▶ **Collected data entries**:
....

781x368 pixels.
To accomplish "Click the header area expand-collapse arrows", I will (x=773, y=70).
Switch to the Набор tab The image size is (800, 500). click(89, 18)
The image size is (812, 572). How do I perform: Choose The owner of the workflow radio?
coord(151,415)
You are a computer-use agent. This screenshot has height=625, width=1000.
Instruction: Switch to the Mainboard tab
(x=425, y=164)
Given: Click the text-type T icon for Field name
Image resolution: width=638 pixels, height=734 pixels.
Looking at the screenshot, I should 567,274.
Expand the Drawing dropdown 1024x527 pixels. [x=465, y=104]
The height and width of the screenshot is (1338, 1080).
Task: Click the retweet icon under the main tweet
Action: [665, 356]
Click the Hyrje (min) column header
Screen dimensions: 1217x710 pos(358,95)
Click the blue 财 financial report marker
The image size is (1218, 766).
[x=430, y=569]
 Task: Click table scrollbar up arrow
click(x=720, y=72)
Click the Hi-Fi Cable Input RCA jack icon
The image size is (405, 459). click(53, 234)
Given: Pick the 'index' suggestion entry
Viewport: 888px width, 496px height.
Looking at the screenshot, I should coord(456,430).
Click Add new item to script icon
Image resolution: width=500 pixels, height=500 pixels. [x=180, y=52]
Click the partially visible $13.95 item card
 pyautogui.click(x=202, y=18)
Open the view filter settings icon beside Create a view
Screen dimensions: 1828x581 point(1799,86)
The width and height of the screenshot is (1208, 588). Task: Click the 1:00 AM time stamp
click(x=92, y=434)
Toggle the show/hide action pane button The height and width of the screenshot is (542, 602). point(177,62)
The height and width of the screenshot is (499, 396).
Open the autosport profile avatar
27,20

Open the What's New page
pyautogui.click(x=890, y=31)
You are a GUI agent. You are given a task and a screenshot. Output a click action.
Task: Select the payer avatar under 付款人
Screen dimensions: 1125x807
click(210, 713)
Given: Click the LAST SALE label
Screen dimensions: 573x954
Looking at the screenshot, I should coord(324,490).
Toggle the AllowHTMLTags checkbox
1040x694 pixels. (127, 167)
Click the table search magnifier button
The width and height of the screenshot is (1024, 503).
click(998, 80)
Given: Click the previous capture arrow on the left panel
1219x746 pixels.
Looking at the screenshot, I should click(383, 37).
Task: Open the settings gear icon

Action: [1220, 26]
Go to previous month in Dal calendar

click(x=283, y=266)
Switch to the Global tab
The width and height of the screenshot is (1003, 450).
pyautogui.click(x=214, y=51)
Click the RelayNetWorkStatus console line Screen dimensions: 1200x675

....

Look through the entries, and return every line that the word "agent" appears in.

▶ **Reply**:
You are a computer-use agent. This screenshot has height=625, width=1000.
You are a GUI agent. You are given a task and a screenshot. Output a click action.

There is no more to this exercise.